Cryptocurrency trading desks in Chile have reportedly been granted protection by the nation’s anti-monopoly court, which requires that financial institutions continue to offer banking services to those dealing in digital assets.

Local news outlet Diario Financiero reported (on January 2nd) that the Chilean anti-monopoly court, the Tribunal de Defensa de la Libre Competencia (TDLC), had conducted a poll asking its members whether crypto firms should be allowed access to bank accounts. According to local cryptoasset exchange, Buda.com, which was affected by restrictions previously placed by Chilean banks, the TDLC poll results showed that most respondents voted in favor of allowing crypto firms access to banking services.

Next month, the TLDC will be reviewing testimonies from both parties and Chile’s top government officials including the nation’s finance minister, Felipe Larrain will be present at the hearings. Jose Ramon Valente, the Chilean economy minister, and Segismundo Schulin-Zeuthen, the president of Chile’s banks association, will also be attending the hearings.

Local Banks Request That Anti-Monopoly Court Cancel Protection Measures 

In December 2018, the nation’s Supreme Court had stated that Chilean banks were not obligated to providing banking services to digital currency exchanges. The Supreme Court explained that transactions involving cryptocurrencies posed risks to investors as these were not yet regulated in the South American country.

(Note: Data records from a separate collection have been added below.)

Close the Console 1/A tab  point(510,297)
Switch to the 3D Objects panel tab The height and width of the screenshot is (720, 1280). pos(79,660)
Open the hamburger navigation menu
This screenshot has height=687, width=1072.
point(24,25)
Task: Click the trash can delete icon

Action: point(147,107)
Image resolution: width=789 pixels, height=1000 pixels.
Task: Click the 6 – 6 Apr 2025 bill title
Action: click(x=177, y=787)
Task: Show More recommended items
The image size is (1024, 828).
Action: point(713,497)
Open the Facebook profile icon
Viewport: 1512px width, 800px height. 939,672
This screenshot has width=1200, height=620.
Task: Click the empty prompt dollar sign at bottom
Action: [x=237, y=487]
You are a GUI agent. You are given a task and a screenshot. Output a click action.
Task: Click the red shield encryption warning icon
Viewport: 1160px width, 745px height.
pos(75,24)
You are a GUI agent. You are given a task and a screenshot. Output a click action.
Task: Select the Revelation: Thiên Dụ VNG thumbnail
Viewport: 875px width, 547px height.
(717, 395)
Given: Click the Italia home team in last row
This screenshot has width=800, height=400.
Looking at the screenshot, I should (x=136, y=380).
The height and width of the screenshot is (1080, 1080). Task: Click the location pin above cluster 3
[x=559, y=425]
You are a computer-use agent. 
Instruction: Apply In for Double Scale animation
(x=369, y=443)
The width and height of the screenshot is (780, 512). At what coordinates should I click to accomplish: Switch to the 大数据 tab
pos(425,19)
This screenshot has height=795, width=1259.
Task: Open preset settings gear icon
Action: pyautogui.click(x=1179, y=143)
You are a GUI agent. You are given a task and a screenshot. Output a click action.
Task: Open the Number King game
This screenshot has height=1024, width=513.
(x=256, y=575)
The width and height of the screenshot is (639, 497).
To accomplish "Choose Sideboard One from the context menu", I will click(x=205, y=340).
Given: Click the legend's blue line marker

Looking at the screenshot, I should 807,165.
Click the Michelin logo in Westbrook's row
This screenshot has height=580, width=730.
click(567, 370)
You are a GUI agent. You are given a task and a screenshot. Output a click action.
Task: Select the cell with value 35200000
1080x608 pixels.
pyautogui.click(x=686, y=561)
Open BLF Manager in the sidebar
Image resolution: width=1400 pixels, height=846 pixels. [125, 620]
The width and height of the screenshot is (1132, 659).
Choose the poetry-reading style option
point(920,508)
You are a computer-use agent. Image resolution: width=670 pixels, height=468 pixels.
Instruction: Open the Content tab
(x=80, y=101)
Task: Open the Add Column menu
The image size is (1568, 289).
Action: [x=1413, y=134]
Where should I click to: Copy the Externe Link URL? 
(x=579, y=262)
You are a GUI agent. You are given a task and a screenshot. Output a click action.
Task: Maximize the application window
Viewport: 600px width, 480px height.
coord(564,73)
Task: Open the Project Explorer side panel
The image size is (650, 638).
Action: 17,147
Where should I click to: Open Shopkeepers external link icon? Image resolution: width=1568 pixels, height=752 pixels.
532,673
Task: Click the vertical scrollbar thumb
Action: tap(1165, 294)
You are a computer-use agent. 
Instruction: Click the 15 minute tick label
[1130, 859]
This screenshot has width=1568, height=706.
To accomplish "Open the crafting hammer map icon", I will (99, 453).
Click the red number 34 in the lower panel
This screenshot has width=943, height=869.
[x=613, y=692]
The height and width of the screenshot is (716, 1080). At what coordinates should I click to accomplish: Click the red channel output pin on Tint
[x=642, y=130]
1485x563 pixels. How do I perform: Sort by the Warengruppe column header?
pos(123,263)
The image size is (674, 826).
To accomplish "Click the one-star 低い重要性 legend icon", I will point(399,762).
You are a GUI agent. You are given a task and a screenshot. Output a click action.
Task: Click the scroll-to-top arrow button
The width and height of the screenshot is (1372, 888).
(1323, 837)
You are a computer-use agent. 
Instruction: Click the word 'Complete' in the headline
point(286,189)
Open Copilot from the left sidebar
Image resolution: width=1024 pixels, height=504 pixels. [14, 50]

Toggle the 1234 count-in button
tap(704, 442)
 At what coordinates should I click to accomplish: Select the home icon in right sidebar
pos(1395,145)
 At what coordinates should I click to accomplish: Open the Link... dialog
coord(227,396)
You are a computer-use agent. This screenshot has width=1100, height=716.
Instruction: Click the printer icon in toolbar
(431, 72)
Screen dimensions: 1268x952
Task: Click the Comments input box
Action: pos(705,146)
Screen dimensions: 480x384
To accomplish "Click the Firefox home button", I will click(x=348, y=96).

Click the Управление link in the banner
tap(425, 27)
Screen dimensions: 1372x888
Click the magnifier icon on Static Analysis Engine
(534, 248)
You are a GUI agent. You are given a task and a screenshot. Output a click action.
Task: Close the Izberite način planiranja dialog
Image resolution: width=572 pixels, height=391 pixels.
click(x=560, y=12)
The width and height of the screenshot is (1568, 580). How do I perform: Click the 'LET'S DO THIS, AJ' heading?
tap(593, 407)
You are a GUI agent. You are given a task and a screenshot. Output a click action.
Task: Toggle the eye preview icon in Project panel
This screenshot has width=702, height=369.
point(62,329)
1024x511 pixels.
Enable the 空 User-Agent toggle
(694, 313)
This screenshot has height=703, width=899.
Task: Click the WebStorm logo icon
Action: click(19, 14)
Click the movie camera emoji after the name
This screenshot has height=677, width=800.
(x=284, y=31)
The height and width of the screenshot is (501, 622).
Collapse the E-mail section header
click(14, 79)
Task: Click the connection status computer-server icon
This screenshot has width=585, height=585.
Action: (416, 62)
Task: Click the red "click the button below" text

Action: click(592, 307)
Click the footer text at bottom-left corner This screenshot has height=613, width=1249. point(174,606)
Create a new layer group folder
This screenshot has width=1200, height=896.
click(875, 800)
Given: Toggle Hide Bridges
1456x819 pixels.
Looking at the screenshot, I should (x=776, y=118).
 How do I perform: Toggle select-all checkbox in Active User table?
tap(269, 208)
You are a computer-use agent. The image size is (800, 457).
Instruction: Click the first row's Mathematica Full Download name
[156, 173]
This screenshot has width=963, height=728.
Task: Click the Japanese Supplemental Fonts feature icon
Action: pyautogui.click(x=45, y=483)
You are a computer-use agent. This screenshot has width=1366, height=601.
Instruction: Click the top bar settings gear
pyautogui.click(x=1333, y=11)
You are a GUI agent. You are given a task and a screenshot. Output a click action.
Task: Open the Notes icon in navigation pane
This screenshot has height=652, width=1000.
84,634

The state-owned Banco del Estado and Itau Corpbanca, the fourth largest commercial bank in Chile with over $48 billion in total assets, have appealed to the anti-monopoly court, asking it to cancel its protection measures. Responding to the statements made by both banks, the TDLC noted that the Supreme Court’s ruling (in favor of closing crypto-related accounts) did not create judicial precedent to uplift previous resolutions.

In March 2018, Chilean crypto exchanges Buda.com, OrionX, and CryptoMKT had revealed that their bank accounts had been suspended by the nation’s financial institutions. However, the TDLC acted quickly by granting them protection, and the nation’s finance minister said Chile’s financial regulators would be working on drafting regulations for cryptocurrencies.

Chile’s Finance Minister: Regulations Take Time To Implement

In December 2018, Larrain stated that the country’s regulatory authorities were still in the process of preparing a regulatory framework for digital assets. Commenting on the time-consuming nature of developing regulations, Larrain had said last month: 

We are aware that it is important to move in this direction. But all countries in the world are facing similar problems [with regulating cryptoassets], and there is no magic wand to solve them. We are exploring the best solutions to see how to regulate this brand new phenomenon.

As CryptoGlobe reported in September of last year, only about 39% of Chilean citizens responding to a nationwide survey had said they had at least heard of digital currencies. Other findings from the study suggest that younger people were more likely to be interested in learning more about cryptoassets.

Men in Chile also appeared to be more knowledgeable about cryptocurrency trading (compared to women of the same age groups).